— begin —
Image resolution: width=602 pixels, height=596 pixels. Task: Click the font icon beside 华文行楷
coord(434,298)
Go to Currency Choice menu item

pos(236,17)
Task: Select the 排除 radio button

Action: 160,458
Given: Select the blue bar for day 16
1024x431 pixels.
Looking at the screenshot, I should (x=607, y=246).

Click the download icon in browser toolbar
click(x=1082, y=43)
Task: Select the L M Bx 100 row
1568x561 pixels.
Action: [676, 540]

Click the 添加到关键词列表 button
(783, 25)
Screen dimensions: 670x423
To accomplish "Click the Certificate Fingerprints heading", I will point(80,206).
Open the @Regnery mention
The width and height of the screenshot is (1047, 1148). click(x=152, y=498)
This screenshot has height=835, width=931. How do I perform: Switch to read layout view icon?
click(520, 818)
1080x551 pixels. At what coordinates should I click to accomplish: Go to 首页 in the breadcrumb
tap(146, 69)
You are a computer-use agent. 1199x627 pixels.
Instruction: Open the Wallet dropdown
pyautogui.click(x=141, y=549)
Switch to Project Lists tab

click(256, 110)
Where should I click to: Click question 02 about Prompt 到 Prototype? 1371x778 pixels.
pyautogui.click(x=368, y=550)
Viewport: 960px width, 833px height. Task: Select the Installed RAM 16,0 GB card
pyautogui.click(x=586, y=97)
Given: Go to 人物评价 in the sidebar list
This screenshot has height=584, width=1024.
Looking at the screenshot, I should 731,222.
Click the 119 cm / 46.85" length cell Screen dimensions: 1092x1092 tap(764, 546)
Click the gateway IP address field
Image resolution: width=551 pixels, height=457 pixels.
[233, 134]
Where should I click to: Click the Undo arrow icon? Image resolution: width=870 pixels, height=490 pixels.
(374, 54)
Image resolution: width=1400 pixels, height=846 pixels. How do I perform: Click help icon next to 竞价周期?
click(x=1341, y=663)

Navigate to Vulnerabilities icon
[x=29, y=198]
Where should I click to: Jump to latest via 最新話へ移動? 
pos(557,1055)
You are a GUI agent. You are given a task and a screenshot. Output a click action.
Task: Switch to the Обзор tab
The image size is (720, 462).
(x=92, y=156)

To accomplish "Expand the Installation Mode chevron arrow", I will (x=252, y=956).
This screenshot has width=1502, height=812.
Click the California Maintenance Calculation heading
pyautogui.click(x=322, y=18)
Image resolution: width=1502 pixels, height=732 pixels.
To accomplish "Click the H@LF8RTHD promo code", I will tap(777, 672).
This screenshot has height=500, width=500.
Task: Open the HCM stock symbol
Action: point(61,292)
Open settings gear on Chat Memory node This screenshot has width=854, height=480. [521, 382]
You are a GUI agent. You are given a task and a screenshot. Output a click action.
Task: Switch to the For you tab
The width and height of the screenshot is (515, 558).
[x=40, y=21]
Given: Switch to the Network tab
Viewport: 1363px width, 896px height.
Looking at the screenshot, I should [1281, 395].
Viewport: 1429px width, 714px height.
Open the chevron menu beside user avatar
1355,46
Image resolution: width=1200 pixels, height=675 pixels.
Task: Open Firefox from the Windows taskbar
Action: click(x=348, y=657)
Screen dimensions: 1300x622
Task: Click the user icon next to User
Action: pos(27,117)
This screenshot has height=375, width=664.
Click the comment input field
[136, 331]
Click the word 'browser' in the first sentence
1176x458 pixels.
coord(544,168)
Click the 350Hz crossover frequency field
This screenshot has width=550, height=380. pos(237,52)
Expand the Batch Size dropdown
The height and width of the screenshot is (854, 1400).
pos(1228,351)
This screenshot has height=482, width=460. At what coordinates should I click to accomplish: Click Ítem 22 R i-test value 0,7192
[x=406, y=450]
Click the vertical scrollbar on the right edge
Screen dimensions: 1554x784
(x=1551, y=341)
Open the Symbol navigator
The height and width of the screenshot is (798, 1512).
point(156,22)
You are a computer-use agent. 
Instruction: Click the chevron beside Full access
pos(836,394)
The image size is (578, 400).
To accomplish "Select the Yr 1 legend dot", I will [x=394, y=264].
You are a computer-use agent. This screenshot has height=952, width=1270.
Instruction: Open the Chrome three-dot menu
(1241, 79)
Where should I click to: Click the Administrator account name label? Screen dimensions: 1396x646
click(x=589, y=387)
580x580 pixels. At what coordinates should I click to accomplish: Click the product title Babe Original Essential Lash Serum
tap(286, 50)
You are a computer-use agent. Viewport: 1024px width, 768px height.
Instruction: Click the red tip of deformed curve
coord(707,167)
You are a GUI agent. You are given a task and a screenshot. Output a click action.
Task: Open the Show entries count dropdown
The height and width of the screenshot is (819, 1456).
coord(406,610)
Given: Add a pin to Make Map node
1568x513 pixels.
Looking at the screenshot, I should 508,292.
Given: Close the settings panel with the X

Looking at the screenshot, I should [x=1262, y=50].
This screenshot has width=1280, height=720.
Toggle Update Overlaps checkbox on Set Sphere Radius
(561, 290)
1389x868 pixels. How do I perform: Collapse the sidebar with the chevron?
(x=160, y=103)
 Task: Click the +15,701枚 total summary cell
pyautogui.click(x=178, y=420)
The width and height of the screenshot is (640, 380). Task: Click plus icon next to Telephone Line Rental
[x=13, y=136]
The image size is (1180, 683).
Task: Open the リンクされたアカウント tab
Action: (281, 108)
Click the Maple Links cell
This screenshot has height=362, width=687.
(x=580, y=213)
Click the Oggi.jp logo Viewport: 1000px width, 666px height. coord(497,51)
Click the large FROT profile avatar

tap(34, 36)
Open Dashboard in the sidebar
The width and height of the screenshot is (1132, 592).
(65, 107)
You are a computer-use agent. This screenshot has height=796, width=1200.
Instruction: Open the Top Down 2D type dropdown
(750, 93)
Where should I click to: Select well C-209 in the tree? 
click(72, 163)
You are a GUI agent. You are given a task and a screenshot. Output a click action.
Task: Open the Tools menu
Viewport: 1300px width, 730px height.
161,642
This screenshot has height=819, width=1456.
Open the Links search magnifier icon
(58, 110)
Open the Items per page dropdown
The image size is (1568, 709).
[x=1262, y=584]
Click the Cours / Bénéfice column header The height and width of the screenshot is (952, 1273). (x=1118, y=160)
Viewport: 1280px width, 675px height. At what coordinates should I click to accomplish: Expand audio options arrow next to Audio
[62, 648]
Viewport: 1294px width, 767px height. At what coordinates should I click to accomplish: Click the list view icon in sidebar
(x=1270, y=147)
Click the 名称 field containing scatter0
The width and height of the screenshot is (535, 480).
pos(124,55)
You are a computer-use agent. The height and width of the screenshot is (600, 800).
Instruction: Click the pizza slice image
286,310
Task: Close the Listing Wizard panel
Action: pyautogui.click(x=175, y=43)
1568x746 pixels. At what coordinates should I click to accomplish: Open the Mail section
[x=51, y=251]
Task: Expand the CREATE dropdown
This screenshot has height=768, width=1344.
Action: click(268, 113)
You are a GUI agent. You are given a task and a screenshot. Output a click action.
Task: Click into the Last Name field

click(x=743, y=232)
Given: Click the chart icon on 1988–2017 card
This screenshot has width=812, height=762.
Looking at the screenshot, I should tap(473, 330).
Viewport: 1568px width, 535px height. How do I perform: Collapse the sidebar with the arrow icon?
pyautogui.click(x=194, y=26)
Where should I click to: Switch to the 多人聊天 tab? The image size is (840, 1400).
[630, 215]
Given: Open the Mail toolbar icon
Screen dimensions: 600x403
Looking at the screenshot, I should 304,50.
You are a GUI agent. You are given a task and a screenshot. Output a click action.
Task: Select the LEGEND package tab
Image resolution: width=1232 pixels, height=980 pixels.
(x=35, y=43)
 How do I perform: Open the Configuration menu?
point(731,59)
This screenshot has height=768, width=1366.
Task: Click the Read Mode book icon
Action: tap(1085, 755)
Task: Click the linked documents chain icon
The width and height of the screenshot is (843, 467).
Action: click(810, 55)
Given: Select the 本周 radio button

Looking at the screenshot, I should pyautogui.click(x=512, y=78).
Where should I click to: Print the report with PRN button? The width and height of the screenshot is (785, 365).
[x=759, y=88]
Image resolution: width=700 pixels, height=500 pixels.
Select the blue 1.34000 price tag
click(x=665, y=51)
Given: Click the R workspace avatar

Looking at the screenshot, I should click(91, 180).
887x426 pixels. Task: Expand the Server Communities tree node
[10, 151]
— end —
## WORK INSTRUCTIONS:
Copy everything from the line containing "Viewport: 960px width, 833px" down to the line containing "[x=40, y=21]", changing "Vulnerabilities" to "Security Alerts" and leaving the rest as it is.

## SOLVED PROBLEM:
Viewport: 960px width, 833px height. Task: Select the Installed RAM 16,0 GB card
pyautogui.click(x=586, y=97)
Given: Go to 人物评价 in the sidebar list
This screenshot has height=584, width=1024.
Looking at the screenshot, I should 731,222.
Click the 119 cm / 46.85" length cell Screen dimensions: 1092x1092 tap(764, 546)
Click the gateway IP address field
Image resolution: width=551 pixels, height=457 pixels.
[233, 134]
Where should I click to: Click the Undo arrow icon? Image resolution: width=870 pixels, height=490 pixels.
(374, 54)
Image resolution: width=1400 pixels, height=846 pixels. How do I perform: Click help icon next to 竞价周期?
click(x=1341, y=663)

Navigate to Security Alerts icon
[x=29, y=198]
Where should I click to: Jump to latest via 最新話へ移動? 
pos(557,1055)
You are a GUI agent. You are given a task and a screenshot. Output a click action.
Task: Switch to the Обзор tab
The image size is (720, 462).
(x=92, y=156)

To accomplish "Expand the Installation Mode chevron arrow", I will (x=252, y=956).
This screenshot has width=1502, height=812.
Click the California Maintenance Calculation heading
pyautogui.click(x=322, y=18)
Image resolution: width=1502 pixels, height=732 pixels.
To accomplish "Click the H@LF8RTHD promo code", I will tap(777, 672).
This screenshot has height=500, width=500.
Task: Open the HCM stock symbol
Action: point(61,292)
Open settings gear on Chat Memory node This screenshot has width=854, height=480. [521, 382]
You are a GUI agent. You are given a task and a screenshot. Output a click action.
Task: Switch to the For you tab
The width and height of the screenshot is (515, 558).
[x=40, y=21]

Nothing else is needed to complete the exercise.